Closed gajewsk2 closed 7 years ago
Hi @gajewsk2 , I've also tested icrawler
on web servers and it ends as expected. There may be other reasons for not exiting. Usually there will be only one thread alive after all tasks are finished and the parent thread will exit.
Since it's relying on the threading library, which I believe is acting as a singleton, it says I have 3 running before I even start the crawler on my django app. Basically threading is a global variable and my environment isn't letting my server terminate. Is there a reason to keep this check if the work is done and the threads the crawler has launched are reaped?
It may be better to use the exiting of downloader as a condition to terminate all crawling threads. Checking the thread num is not necessary indeed.
@hellock, I have this issue when using GreedyImageCrawler. The loop never terminates and keeps logging.
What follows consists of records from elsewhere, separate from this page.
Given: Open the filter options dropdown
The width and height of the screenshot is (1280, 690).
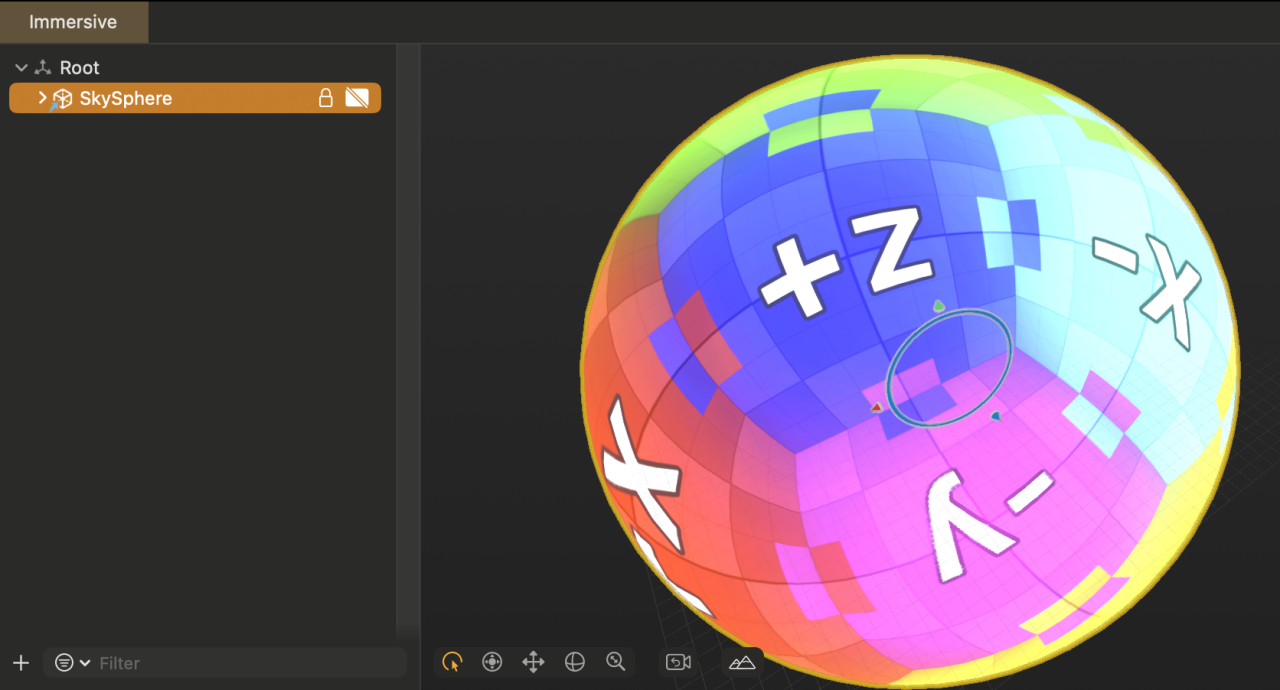Looking at the screenshot, I should pos(72,663).
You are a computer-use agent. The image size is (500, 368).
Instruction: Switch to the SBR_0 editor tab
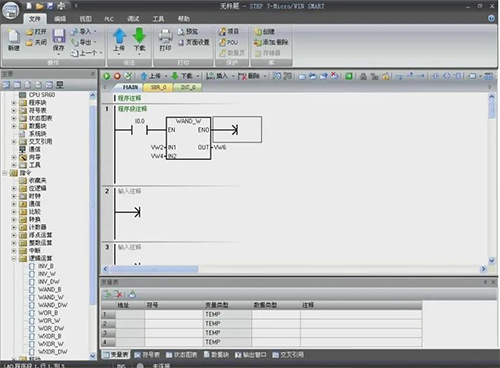coord(158,87)
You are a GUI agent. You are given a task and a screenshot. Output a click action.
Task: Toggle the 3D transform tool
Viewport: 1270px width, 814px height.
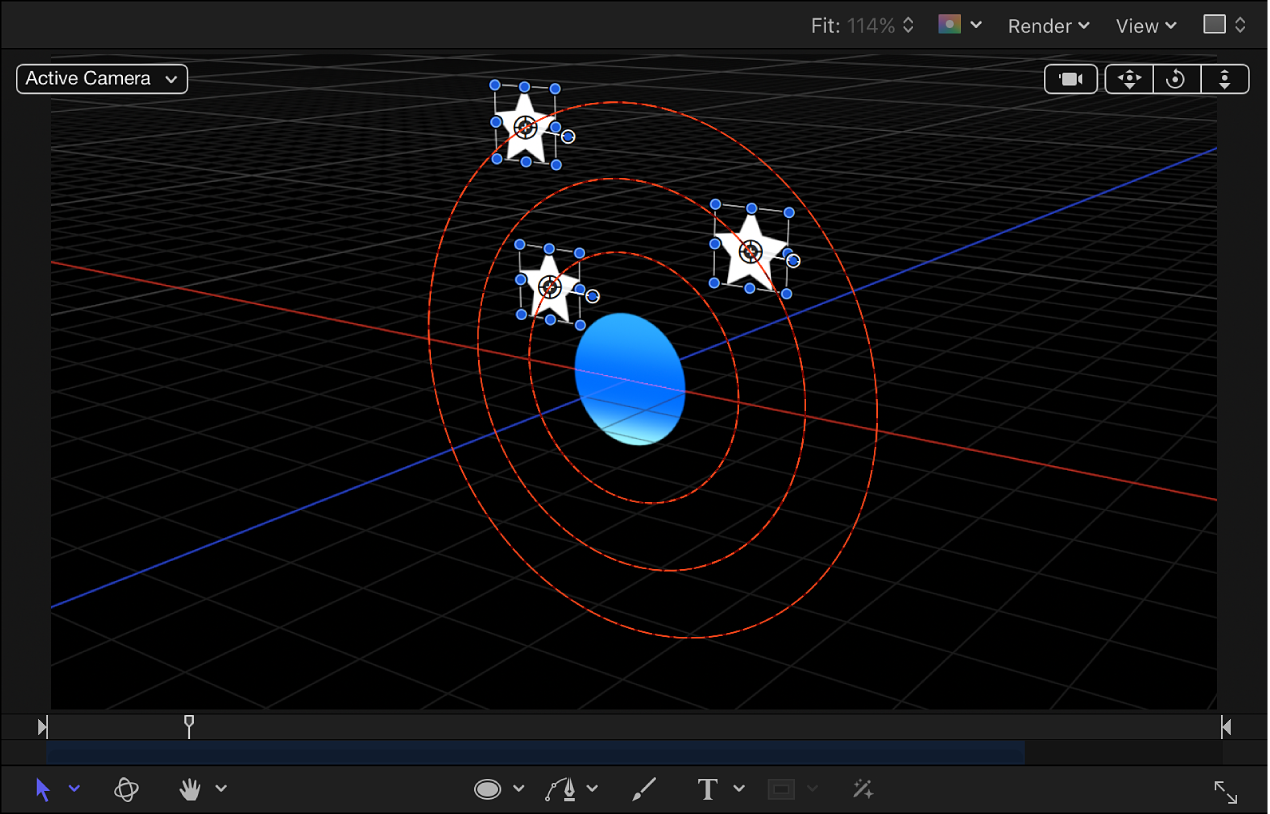click(x=126, y=789)
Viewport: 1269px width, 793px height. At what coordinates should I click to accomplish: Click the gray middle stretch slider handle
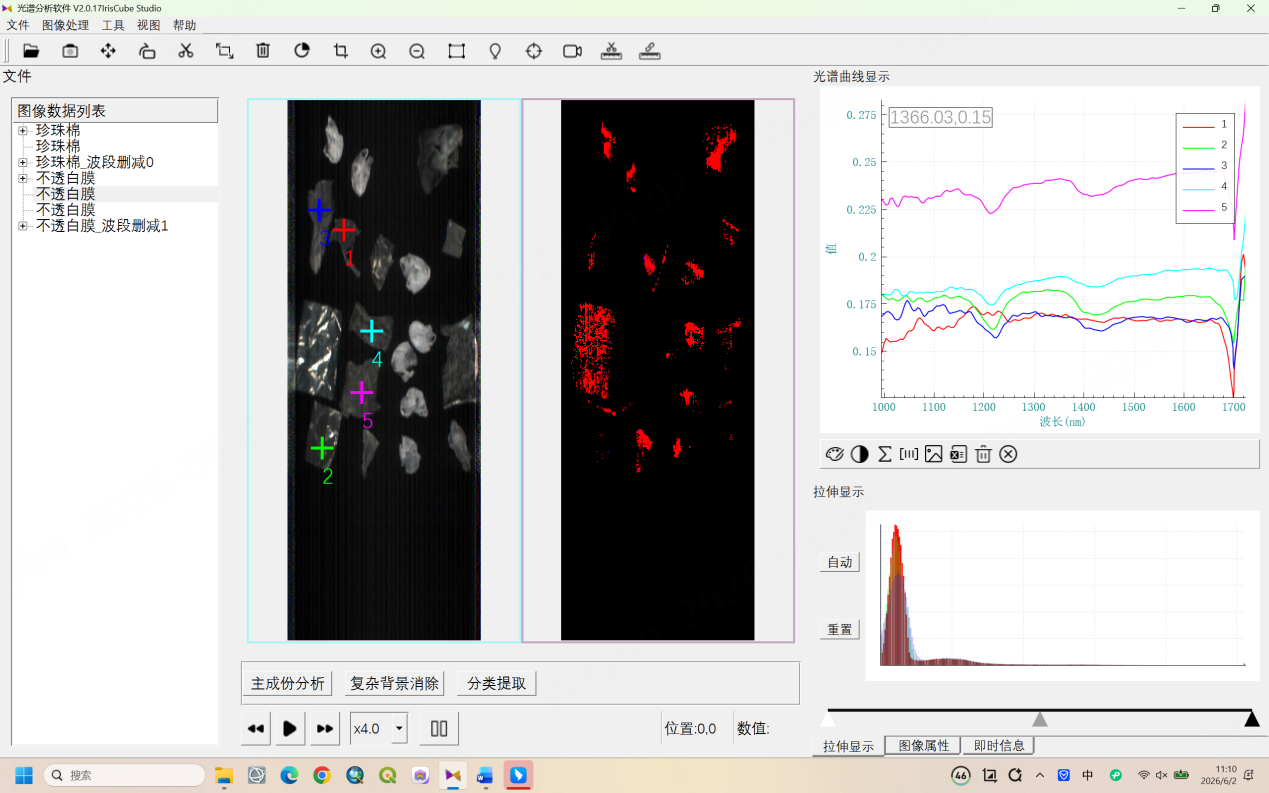pos(1040,719)
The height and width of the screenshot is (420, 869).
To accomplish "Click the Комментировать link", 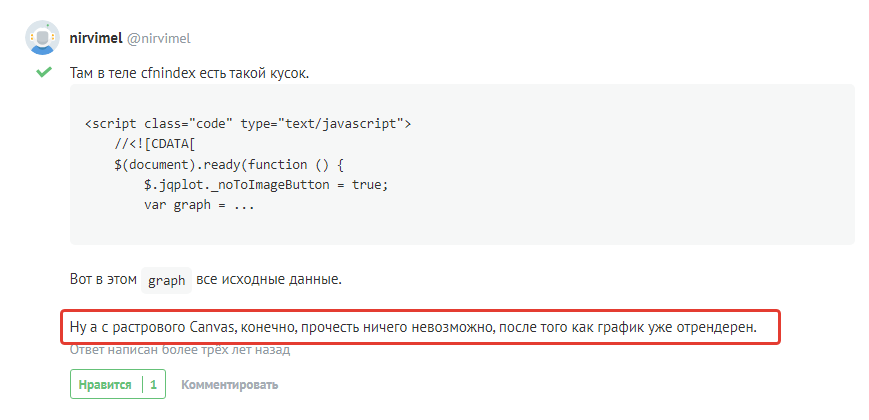I will coord(229,384).
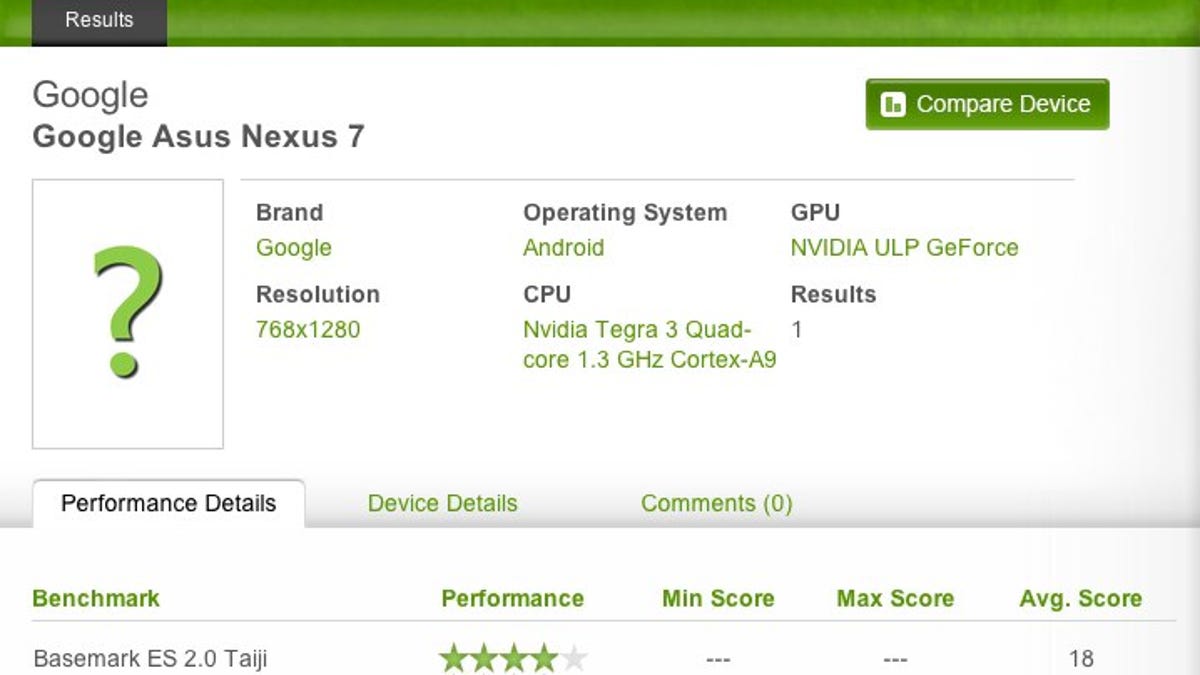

2017-08-11 00:52:45,864 - INFO - downloader - downloader-001 is waiting for new download tasks
2017-08-11 00:52:46,624 - INFO - parser - parser-001 is waiting for new page urls
2017-08-11 00:52:48,625 - INFO - parser - parser-001 is waiting for new page urls
2017-08-11 00:52:50,625 - INFO - parser - parser-001 is waiting for new page urls
2017-08-11 00:52:50,865 - INFO - downloader - downloader-001 is waiting for new download tasks
crawler.py
Crawler never stops if there were already more than 1 threads runnin, eg if you are running this on a web server, it will not end. I've simply disabled this line to get things working fine.